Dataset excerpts

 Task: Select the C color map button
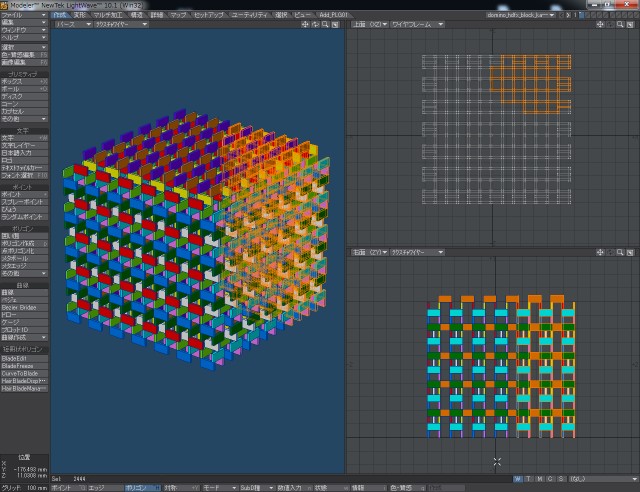pyautogui.click(x=551, y=479)
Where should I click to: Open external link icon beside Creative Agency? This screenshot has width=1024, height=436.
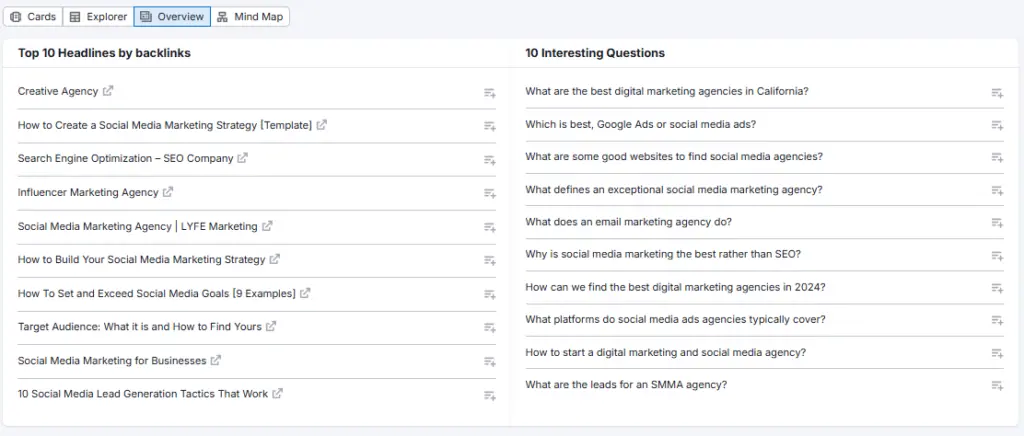pos(108,91)
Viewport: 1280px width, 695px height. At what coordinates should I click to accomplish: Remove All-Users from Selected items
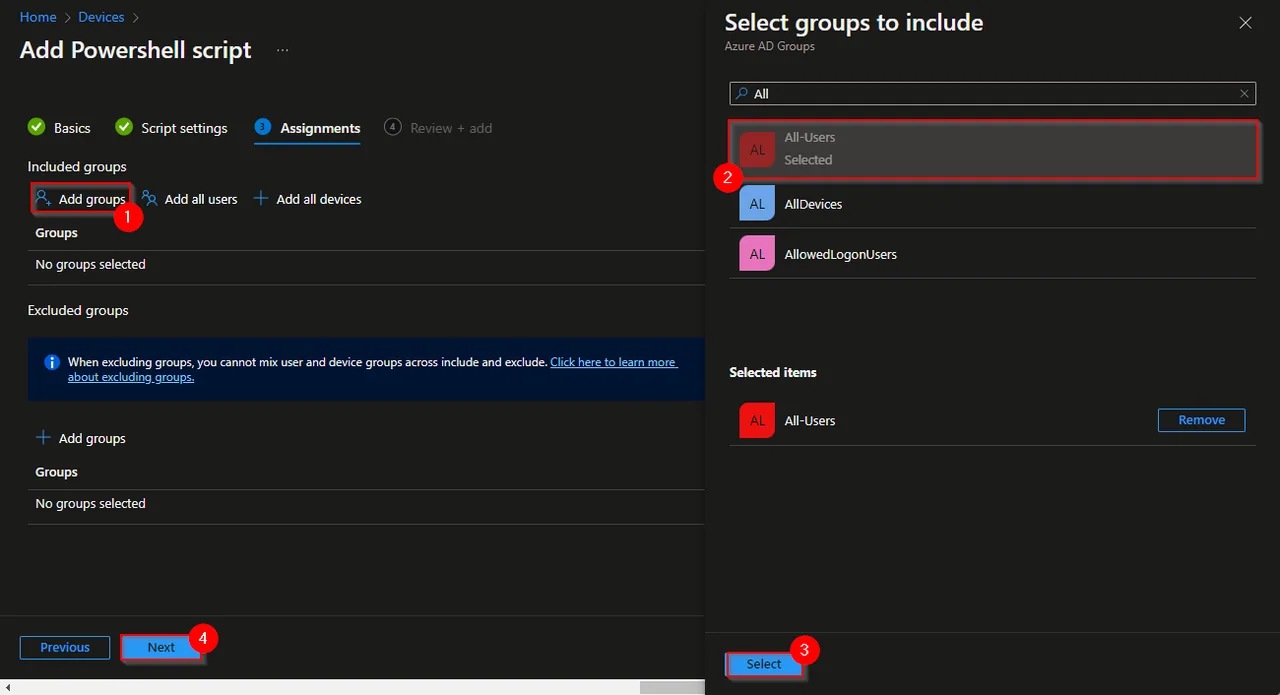tap(1201, 420)
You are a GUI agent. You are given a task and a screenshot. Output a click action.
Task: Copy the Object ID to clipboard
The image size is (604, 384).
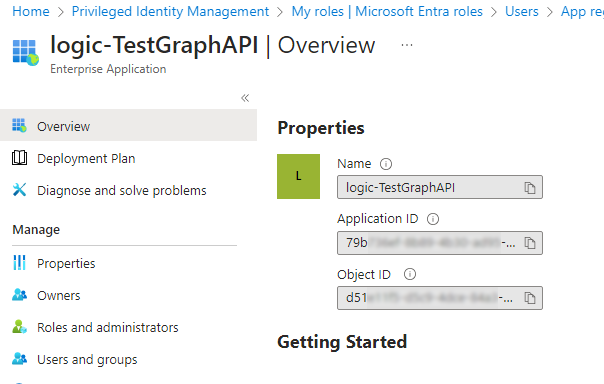coord(530,298)
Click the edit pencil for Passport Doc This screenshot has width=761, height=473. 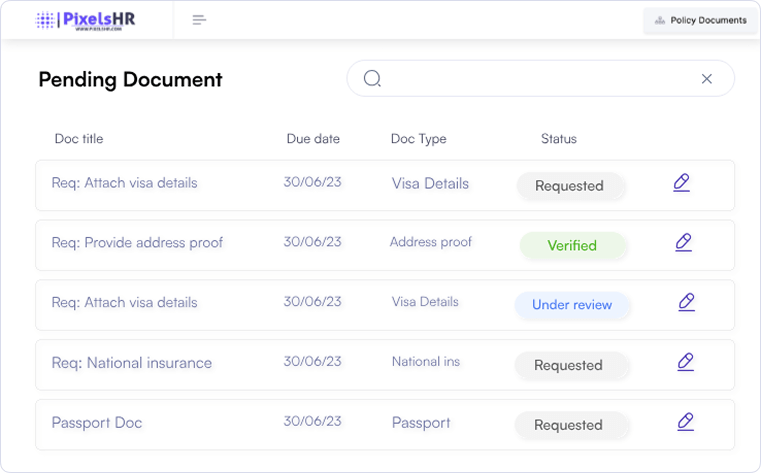tap(685, 422)
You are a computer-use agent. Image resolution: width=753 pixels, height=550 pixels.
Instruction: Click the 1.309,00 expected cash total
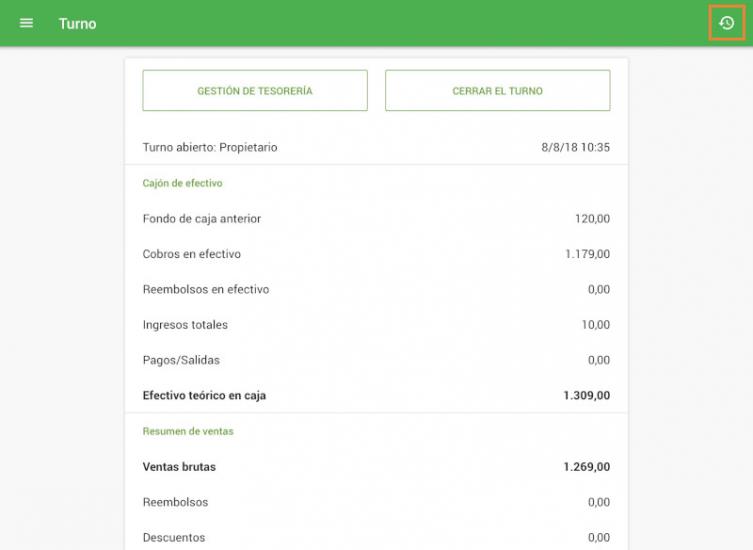coord(586,396)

The problem :: For each line above that contains the word "agent", give the line as it is written.

Your solution ::
You are a GUI agent. You are given a task and a screenshot. Output a click action.
You are a computer-use agent. Image resolution: width=753 pixels, height=550 pixels.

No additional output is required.